Material shown: Begin

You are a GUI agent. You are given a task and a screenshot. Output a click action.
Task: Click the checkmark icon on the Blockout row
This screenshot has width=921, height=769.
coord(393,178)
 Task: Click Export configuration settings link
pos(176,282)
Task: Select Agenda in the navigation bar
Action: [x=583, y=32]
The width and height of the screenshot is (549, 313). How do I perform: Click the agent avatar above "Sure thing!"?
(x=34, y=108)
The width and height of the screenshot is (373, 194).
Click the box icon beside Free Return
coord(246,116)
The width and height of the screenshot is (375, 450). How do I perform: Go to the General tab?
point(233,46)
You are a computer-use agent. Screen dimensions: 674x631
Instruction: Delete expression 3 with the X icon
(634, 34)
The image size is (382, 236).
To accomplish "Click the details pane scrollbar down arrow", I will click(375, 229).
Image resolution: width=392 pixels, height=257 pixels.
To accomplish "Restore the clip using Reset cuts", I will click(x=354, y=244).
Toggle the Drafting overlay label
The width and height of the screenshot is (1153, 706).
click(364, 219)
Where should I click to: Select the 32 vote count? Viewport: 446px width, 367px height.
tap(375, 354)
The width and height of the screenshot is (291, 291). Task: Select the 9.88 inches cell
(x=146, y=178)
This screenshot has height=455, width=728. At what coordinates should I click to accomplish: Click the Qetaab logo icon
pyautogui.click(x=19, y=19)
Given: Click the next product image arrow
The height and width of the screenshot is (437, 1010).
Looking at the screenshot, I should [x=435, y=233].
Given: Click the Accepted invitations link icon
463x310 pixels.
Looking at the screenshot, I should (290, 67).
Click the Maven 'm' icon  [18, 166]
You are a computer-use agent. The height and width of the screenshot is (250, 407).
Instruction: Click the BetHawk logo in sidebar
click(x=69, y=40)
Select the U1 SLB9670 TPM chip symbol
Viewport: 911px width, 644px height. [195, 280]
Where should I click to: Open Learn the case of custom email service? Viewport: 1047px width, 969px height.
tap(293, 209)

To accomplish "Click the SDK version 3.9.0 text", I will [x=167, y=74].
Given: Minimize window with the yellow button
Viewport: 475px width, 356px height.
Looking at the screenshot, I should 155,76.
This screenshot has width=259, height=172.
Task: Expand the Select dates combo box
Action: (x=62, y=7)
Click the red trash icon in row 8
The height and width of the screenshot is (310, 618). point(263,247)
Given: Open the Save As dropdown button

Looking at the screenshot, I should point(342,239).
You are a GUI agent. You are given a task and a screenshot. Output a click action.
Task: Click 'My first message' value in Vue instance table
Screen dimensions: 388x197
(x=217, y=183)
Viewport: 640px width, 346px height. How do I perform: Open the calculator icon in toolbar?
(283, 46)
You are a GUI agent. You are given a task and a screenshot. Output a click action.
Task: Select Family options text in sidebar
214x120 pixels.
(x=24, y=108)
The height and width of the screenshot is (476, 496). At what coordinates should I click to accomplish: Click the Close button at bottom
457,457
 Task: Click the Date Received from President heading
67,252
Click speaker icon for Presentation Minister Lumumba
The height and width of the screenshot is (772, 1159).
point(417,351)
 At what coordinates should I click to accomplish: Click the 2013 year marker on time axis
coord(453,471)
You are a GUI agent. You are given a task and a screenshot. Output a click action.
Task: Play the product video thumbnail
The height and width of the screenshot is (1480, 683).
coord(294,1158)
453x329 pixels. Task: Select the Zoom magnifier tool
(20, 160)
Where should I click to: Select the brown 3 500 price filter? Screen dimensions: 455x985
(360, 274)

Material shown: End

• Your task:
Using the data above, return each line exactly as written.

• Answer to the problem:
You are a GUI agent. You are given a task and a screenshot. Output a click action.
Task: Click the checkmark icon on the Blockout row
This screenshot has width=921, height=769.
coord(393,178)
 Task: Click Export configuration settings link
pos(176,282)
Task: Select Agenda in the navigation bar
Action: [x=583, y=32]
The width and height of the screenshot is (549, 313). How do I perform: Click the agent avatar above "Sure thing!"?
(x=34, y=108)
The width and height of the screenshot is (373, 194).
Click the box icon beside Free Return
coord(246,116)
The width and height of the screenshot is (375, 450). How do I perform: Go to the General tab?
point(233,46)
You are a computer-use agent. Screen dimensions: 674x631
Instruction: Delete expression 3 with the X icon
(634, 34)
The image size is (382, 236).
To accomplish "Click the details pane scrollbar down arrow", I will click(375, 229).
Image resolution: width=392 pixels, height=257 pixels.
To accomplish "Restore the clip using Reset cuts", I will click(x=354, y=244).
Toggle the Drafting overlay label
The width and height of the screenshot is (1153, 706).
click(364, 219)
Where should I click to: Select the 32 vote count? Viewport: 446px width, 367px height.
tap(375, 354)
The width and height of the screenshot is (291, 291). Task: Select the 9.88 inches cell
(x=146, y=178)
This screenshot has height=455, width=728. At what coordinates should I click to accomplish: Click the Qetaab logo icon
pyautogui.click(x=19, y=19)
Given: Click the next product image arrow
The height and width of the screenshot is (437, 1010).
Looking at the screenshot, I should [x=435, y=233].
Given: Click the Accepted invitations link icon
463x310 pixels.
Looking at the screenshot, I should (290, 67).
Click the Maven 'm' icon  [18, 166]
You are a computer-use agent. The height and width of the screenshot is (250, 407).
Instruction: Click the BetHawk logo in sidebar
click(x=69, y=40)
Select the U1 SLB9670 TPM chip symbol
Viewport: 911px width, 644px height. [195, 280]
Where should I click to: Open Learn the case of custom email service? Viewport: 1047px width, 969px height.
tap(293, 209)

To accomplish "Click the SDK version 3.9.0 text", I will [x=167, y=74].
Given: Minimize window with the yellow button
Viewport: 475px width, 356px height.
Looking at the screenshot, I should 155,76.
This screenshot has width=259, height=172.
Task: Expand the Select dates combo box
Action: (x=62, y=7)
Click the red trash icon in row 8
The height and width of the screenshot is (310, 618). point(263,247)
Given: Open the Save As dropdown button

Looking at the screenshot, I should point(342,239).
You are a GUI agent. You are given a task and a screenshot. Output a click action.
Task: Click 'My first message' value in Vue instance table
Screen dimensions: 388x197
(x=217, y=183)
Viewport: 640px width, 346px height. How do I perform: Open the calculator icon in toolbar?
(283, 46)
You are a GUI agent. You are given a task and a screenshot. Output a click action.
Task: Select Family options text in sidebar
214x120 pixels.
(x=24, y=108)
The height and width of the screenshot is (476, 496). At what coordinates should I click to accomplish: Click the Close button at bottom
457,457
 Task: Click the Date Received from President heading
67,252
Click speaker icon for Presentation Minister Lumumba
The height and width of the screenshot is (772, 1159).
point(417,351)
 At what coordinates should I click to accomplish: Click the 2013 year marker on time axis
coord(453,471)
You are a GUI agent. You are given a task and a screenshot. Output a click action.
Task: Play the product video thumbnail
The height and width of the screenshot is (1480, 683).
coord(294,1158)
453x329 pixels. Task: Select the Zoom magnifier tool
(20, 160)
Where should I click to: Select the brown 3 500 price filter? Screen dimensions: 455x985
(360, 274)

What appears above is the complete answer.